Coordination of residual current protective devices
Selectivity between RCDs is achieved either by time-delay or by subdivision of circuits, which are then protected individually or by groups, or by a combination of both methods.
Such selectivity avoids the tripping of any RCD, other than that immediately upstream of a fault position.
Selectivity must be verified at all levels of the distribution, typically:
- At the main general distribution board
- At local general distribution boards
- At sub-distribution boards
- At socket outlets for individual appliance protection
The paragraphs below explain how to achieve selectivity between RCDs. But keep in mind that the sensitivity of the fault protection, if it is by RCD, must also be consistent with the maximum earthing resistance of the exposed and extraneous-conductive-parts of the equipment downstream of this RCD.
Selectivity between RCDs
Residual Current Devices are by design very sensitive to fault and shall be coordinated properly to achieve total selectivity, in addition to overcurrent protection selectivity.
Different types of RCDs are covered by different standard (IEC/EN 61009-1, IEC/EN 60947-2 Annex B or Annex M, IEC 61008). Anyway, whatever the type of RCD, the following rules apply to achieve selectivity between RCDs, as per IEC standards:
- the sensitivity of the upstream residual current device must be at least equal to three times the sensitivity of the downstream residual current device, and
- the upstream residual current device must be:
- of the selective (S) type (or setting) if the downstream residual current device is an instantaneous type,
- of the delayed (R) type (or setting) if the downstream residual current device is a selective type.
The minimum non-tripping time of the upstream device will therefore be greater than the maximum tripping time of the downstream device for all current values.
Figure F61 is an example of application of these rules to achieve RCD selectivity with 3 levels.
Some manufacturers propose RCD offers with a better earth leakage current measurement accuracy than the minimum required by standards.
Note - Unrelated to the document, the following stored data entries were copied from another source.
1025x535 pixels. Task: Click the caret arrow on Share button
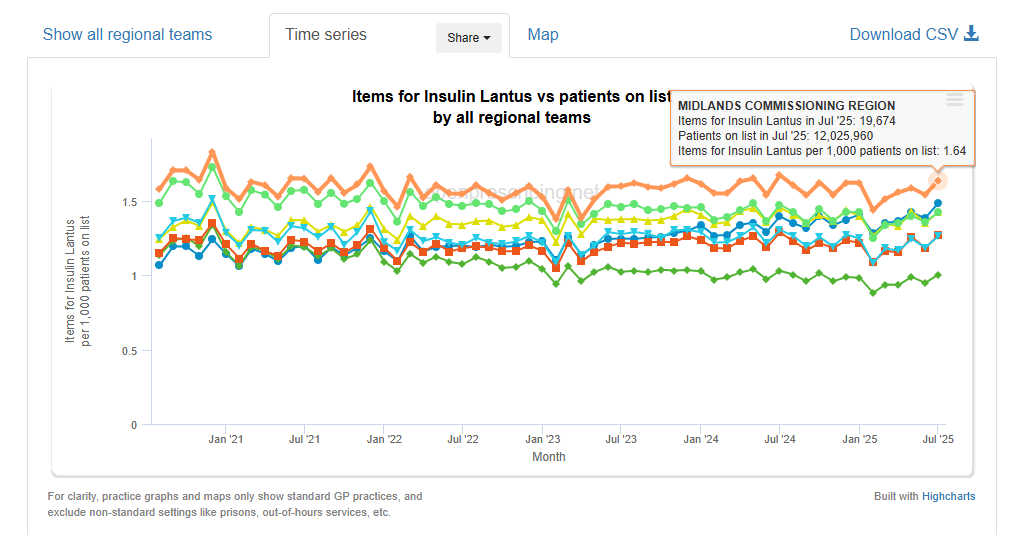[487, 38]
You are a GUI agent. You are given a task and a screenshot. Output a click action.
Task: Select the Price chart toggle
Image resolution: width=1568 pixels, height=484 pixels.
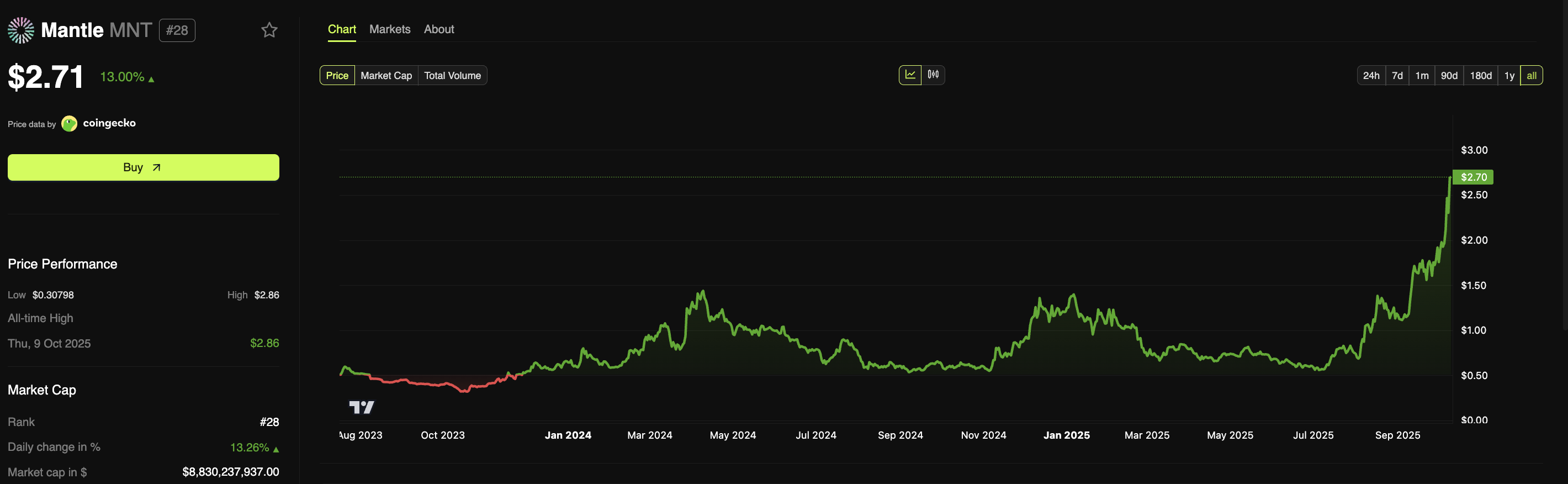click(337, 76)
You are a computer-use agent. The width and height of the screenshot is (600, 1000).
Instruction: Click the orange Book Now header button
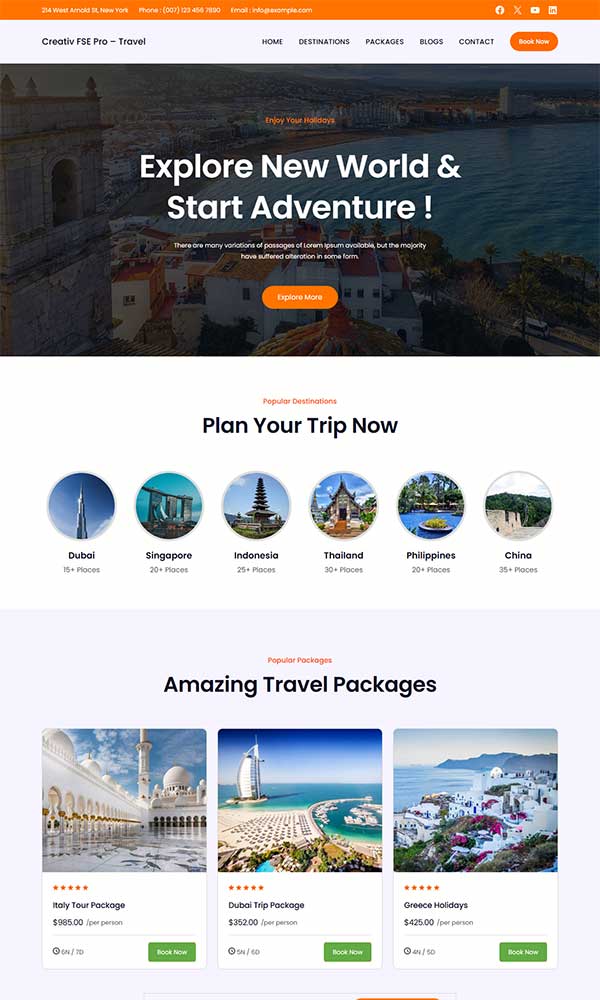(534, 41)
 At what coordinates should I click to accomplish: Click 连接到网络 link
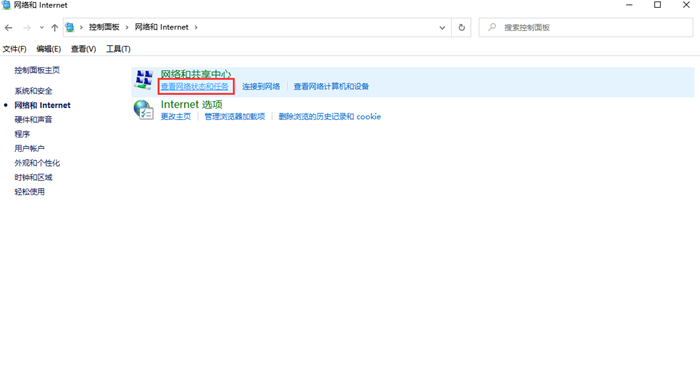pos(261,86)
In that case, the sensitivity ratio to achieve selectivity between upstream and downstream RCDs may be lower than 3.
As an example, Schneider Electric offers VigiPacT and MicroLogic Vigi can be selective with ratios ranging from 1.25 to 2, depending on the other RCDs upstream/downstream. To know the exact values of applicable ratios for Schneider Electric RCD offers, refer to section "Selectivity of RCDs" in the latest "Complementary Technical Information - Selectivity, Cascading and Coordination Guide"
Example of selectivity up to 4 levels
Example of installation with 4 levels of RCD selectivity (Figure F62).
- Level 1: RCD time-delayed (setting III)
- Level 2: RCD time-delayed (setting II)
- Level 3: RCD selective or time-delayed (setting I)
- Level 4: RCD instantaneous
Note: The setting of upstream RCCB must comply with selectivity rules and take into account all the downstream earth leakage currents.